Home / Renaissance 1277 - 1603 / Florence in the Golden Age 1469 -1498
Savonarola
THE FLORENTINES SHOPPED AND TRADED GOSSIP AT THE BUSY OLD MARKET.

Florence in the Golden Age 1469 -1498

Lorenzo de’ Medici was far from handsome. His skin was sallow, his eyes had a short-sighted squint and his nose was flat and wide. His voice was high and thin. Like every man in his family, he had the gout. Yet there was grandeur in everything Lorenzo did. He loved art and books, music and poetry and women. He delighted in sports, hunting and galloping across the brown Tuscan hills. He dealt with ambassadors like a prince, his palace was the gathering-place for the great men of Italy and his city won renown for both its scholars and its carnivals. No wonder, then, that people called him Lorenzo the Magnificent.

Visitors to Lorenzo’s city found the streets jammed with people, and marveled at the splendid buildings. There were hundreds of shops and houses, dozens of churches and palaces. Even the bridges over the River Arno were lined with little stores and homes.

- Exercise objective -
According to the page on Florence in the Golden Age, what lined the bridges over the River Arno?

- Data under study -
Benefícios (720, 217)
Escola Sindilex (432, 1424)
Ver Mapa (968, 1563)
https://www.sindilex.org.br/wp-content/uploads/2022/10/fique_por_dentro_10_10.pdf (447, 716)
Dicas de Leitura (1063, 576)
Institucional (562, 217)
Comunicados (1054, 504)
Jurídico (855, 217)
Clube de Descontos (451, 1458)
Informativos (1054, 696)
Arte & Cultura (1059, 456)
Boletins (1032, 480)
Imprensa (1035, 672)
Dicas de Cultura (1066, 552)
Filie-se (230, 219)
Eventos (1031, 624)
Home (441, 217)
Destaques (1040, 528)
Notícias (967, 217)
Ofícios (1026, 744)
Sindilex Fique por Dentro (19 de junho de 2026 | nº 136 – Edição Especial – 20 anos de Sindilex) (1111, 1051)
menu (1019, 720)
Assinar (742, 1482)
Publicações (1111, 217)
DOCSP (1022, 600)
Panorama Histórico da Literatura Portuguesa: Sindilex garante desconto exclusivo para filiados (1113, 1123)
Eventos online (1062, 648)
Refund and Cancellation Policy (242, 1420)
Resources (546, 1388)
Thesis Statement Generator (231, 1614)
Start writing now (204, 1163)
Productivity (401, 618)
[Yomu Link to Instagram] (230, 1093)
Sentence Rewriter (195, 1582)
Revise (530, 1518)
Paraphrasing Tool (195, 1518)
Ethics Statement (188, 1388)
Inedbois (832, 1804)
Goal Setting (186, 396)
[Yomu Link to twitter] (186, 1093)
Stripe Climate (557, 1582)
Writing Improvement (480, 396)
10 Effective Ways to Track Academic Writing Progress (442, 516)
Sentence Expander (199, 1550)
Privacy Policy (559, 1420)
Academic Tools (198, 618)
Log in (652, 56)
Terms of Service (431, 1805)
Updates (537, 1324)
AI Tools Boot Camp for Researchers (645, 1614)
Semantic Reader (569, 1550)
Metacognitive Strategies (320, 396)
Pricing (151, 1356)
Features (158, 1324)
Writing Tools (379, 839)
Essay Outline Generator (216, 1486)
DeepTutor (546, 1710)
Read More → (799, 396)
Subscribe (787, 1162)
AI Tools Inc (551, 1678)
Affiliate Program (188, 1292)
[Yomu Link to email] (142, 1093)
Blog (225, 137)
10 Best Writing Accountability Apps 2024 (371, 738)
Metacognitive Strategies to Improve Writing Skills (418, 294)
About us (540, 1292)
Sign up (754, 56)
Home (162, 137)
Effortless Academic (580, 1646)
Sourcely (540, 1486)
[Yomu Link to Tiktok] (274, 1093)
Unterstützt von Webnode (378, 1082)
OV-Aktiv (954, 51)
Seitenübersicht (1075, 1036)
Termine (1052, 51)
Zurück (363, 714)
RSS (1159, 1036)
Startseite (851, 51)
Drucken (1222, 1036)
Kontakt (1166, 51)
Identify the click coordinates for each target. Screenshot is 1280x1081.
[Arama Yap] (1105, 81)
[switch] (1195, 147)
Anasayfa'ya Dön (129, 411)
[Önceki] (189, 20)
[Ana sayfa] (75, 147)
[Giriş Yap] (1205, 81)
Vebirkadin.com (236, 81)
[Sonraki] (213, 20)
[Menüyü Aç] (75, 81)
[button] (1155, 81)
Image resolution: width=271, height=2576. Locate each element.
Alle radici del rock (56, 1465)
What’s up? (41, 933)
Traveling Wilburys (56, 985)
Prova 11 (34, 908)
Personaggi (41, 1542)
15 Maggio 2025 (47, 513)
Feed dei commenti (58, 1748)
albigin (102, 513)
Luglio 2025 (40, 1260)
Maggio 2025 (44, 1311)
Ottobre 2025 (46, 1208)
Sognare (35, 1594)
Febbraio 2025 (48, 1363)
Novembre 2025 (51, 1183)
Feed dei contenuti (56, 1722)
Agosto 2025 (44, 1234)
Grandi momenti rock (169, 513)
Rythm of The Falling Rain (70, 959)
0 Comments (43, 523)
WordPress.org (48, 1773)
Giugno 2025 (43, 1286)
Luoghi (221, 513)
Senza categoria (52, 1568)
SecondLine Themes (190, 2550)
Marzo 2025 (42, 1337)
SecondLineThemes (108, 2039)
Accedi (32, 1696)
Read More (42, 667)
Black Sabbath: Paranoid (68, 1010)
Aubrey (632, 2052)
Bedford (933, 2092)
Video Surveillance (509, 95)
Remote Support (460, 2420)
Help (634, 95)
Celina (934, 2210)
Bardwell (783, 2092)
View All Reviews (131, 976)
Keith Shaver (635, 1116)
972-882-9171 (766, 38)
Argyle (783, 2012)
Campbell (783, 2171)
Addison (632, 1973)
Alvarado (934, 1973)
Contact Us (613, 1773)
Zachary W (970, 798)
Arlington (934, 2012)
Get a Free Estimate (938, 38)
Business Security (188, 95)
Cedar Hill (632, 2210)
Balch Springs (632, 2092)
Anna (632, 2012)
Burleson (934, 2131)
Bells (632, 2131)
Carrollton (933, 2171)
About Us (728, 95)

- Task answer -
Little stores and homes.